Tag Archives: literary islington

Joseph Chamberlain, George Orwell & Horace Warner: grave voices

12 Aug

Everyone has a story, but in this EXCLUSIVE SUMMER HOLIDAY discovery, Islington Faces blog can reveal the secrets and sentimentality of famous Islington residents – politician Joseph Chamberlain, critic/writer George Orwell and photographer Horace Warner. Prepare to be amazed by these men’s frank revelations about their time in Islington – and try not to go to the pub with George… Interviews by Nicola Baird.

Horace Warner: photographer and general do-gooder. He was born in Stokey, spent a couple of decades living at 44 Highbury Park and then moved to 26 Aberdeen Park (see 1911 census and photo above). On the census he calls his profession "painter stainer".

Horace Warner: photographer. He was born in Stokey (Stoke Newington), spent a couple of decades living at 44 Highbury Park and then moved to 26 Aberdeen Park (see 1911 census and photo above). On the census his occupation is listed as “paint stainer”.This photo is snapped from Spitalfields Nippers by Horace Warner, published in 2015 thanks to a crowdfunding venture by http://www.spitalfieldslife.com (see p8). Do order the book – it’s great.
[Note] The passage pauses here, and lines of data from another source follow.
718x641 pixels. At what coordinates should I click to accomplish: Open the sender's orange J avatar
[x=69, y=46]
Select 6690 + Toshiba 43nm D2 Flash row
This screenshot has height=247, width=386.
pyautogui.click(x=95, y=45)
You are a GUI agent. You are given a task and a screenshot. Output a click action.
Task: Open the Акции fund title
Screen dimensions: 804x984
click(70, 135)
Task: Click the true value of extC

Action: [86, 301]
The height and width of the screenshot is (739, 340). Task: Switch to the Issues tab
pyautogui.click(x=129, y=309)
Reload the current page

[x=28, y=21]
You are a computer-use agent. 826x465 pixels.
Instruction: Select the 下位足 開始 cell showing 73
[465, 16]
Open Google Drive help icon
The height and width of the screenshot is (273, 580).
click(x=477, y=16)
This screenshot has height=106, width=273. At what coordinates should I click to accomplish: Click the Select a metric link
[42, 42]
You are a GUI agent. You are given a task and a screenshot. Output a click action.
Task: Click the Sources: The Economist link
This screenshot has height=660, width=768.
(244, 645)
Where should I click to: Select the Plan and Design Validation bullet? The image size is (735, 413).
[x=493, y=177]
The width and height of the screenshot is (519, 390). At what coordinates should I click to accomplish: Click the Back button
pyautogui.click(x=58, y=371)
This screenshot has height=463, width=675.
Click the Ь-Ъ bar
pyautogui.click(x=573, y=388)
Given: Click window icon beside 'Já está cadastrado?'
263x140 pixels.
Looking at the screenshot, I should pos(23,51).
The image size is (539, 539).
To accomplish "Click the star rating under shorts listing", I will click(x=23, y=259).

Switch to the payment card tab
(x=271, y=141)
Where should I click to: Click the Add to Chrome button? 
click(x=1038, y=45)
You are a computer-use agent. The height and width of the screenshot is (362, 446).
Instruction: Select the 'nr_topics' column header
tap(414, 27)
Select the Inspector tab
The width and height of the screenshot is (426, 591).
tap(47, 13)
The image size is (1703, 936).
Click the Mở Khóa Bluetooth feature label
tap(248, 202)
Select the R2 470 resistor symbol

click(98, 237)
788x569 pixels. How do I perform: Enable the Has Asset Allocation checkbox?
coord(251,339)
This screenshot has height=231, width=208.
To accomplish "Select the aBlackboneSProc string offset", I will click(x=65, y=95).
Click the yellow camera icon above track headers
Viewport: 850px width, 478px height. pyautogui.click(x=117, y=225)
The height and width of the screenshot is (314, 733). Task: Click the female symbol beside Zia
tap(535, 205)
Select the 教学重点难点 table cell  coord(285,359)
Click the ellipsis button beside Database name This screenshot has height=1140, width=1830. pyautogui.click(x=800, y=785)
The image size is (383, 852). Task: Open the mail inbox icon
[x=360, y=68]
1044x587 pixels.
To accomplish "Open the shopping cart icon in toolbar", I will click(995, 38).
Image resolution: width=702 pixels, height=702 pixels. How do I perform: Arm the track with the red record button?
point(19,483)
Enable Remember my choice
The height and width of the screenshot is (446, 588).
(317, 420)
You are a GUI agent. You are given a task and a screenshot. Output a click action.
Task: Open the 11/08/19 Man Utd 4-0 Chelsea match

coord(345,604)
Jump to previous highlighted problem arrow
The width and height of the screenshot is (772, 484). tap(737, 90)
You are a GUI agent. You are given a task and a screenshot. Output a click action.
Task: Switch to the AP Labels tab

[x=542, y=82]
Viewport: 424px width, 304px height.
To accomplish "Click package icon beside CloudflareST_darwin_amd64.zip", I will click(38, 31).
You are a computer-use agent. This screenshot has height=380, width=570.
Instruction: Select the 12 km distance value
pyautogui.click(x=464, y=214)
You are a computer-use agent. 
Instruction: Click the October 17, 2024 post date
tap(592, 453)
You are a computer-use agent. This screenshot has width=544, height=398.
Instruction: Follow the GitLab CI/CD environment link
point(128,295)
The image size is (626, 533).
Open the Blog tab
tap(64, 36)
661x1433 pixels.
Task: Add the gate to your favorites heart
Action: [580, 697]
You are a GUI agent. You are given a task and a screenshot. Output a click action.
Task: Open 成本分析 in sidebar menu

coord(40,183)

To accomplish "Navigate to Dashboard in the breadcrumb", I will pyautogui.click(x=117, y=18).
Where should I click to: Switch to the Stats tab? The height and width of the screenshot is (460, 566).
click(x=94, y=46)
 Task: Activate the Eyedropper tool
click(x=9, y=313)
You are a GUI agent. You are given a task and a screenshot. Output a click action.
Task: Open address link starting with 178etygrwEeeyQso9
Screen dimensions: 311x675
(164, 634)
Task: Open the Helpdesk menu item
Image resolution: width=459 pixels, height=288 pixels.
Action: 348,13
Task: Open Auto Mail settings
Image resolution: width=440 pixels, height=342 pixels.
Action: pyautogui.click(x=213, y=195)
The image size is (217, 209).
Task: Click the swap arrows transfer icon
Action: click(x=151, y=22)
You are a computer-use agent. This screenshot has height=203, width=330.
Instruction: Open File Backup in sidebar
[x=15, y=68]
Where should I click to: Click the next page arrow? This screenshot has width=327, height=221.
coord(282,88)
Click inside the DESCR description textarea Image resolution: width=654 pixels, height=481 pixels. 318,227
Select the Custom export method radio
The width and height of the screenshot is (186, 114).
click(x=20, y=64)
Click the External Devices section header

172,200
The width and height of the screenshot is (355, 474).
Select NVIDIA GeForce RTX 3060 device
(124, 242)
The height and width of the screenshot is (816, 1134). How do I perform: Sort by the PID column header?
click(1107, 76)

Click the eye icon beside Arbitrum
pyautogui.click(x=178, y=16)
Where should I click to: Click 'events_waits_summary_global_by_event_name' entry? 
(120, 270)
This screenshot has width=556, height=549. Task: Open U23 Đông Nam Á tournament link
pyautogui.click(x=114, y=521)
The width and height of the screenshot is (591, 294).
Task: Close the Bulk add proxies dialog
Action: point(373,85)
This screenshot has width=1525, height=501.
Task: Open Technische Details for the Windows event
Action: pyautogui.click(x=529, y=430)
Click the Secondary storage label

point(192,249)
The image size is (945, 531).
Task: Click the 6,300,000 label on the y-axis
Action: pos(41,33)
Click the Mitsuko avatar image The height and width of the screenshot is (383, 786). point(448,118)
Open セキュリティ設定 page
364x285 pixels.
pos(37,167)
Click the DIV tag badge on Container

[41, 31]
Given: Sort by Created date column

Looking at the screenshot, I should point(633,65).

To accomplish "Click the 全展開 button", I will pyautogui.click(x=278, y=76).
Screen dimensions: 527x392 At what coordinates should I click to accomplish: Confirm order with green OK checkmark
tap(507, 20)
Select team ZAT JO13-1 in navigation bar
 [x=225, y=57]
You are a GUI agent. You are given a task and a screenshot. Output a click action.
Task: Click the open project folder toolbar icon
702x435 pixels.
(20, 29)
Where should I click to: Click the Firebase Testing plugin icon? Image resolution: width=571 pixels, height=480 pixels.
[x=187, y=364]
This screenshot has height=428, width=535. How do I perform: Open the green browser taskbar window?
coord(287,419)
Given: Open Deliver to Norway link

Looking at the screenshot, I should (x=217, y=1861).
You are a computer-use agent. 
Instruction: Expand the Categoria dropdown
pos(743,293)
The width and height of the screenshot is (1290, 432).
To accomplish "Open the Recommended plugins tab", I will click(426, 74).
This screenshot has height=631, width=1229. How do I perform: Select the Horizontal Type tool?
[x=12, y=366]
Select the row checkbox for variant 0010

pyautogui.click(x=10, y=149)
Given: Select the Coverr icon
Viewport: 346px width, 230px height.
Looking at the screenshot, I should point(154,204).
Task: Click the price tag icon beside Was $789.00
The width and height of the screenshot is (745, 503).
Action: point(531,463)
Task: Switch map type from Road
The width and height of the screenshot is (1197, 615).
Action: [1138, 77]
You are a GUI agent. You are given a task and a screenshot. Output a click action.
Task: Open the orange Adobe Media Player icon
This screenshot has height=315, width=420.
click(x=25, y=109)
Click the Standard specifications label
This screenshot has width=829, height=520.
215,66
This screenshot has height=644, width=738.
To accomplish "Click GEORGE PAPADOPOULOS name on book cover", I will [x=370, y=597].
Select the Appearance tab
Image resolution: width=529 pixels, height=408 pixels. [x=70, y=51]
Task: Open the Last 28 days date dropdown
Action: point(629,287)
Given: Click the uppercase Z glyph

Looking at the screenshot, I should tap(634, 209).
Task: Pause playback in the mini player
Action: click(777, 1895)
Horace Warner (1871 – 1939)
“My Papa, Metford Warner, ran a wallpaper factory at 64 Essex Road. It’s a Planet Organic now! He walked there and back daily from our turreted family home in Aberdeen Park. Pater was good friends with William Morris and all those naturists so when he invented a way to printed wallpaper without using arsenic, Morris & Co lapped it up. Frankly I got sick of wallpaper – all the twining honeysuckle and lush willow leaves felt peculiar when we lived so close to the poverty of the East End.”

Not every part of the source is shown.